## begin

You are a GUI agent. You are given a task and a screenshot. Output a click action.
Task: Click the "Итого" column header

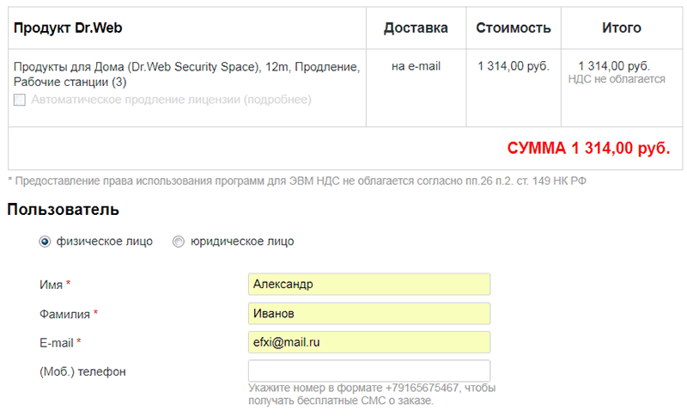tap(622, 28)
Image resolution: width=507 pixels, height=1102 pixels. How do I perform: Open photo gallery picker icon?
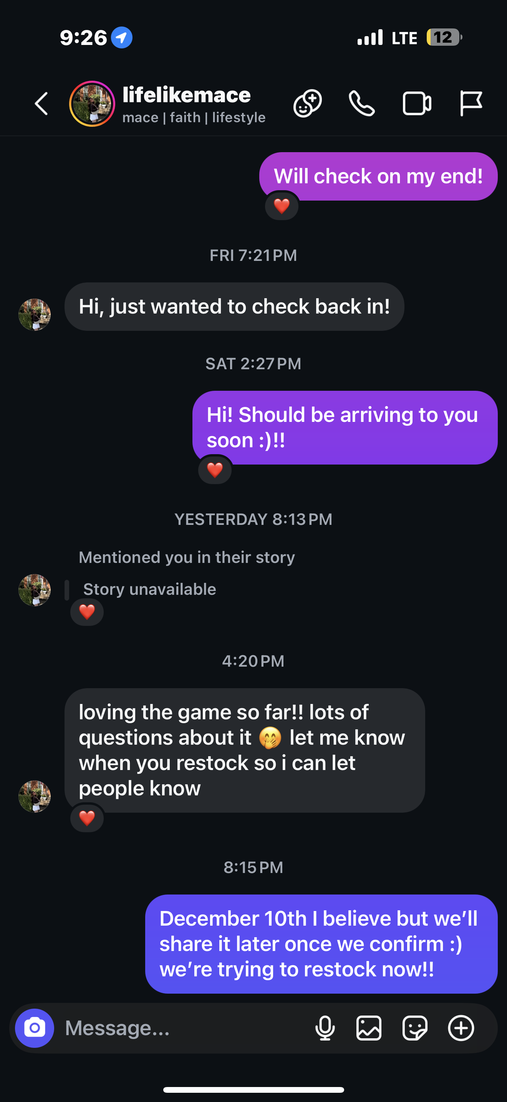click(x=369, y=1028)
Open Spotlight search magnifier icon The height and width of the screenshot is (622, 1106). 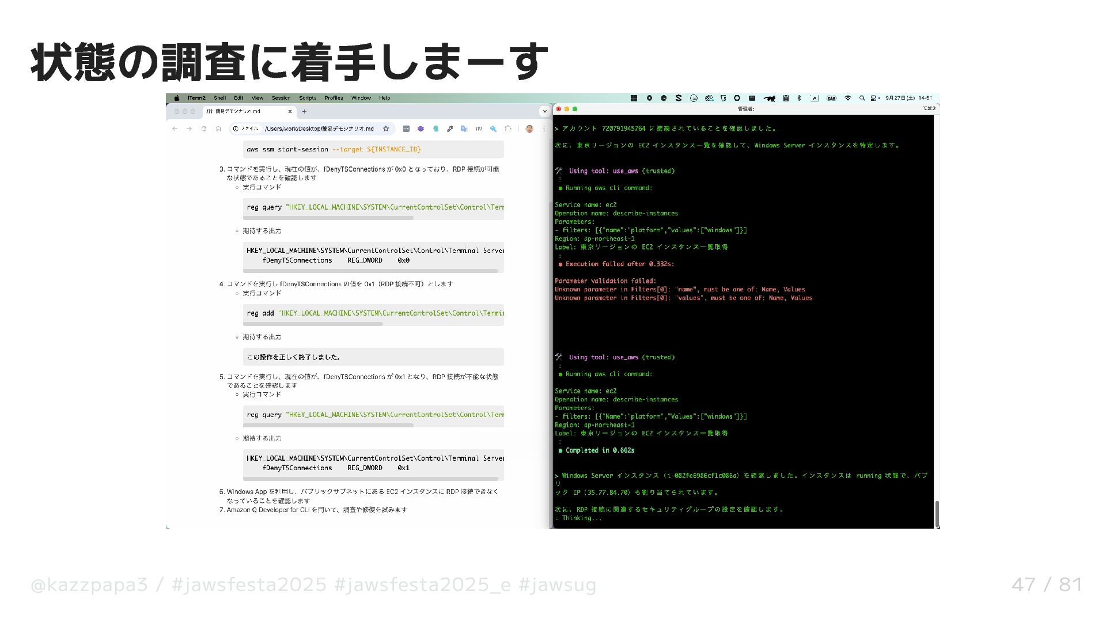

## end

**WHAT TO PRODUCE**
Could you set down all of the material above word for word, leaving out the pictures?

**TASK RESULT**
You are a GUI agent. You are given a task and a screenshot. Output a click action.
Task: Click the "Итого" column header

tap(622, 28)
Image resolution: width=507 pixels, height=1102 pixels. How do I perform: Open photo gallery picker icon?
click(x=369, y=1028)
Open Spotlight search magnifier icon The height and width of the screenshot is (622, 1106). 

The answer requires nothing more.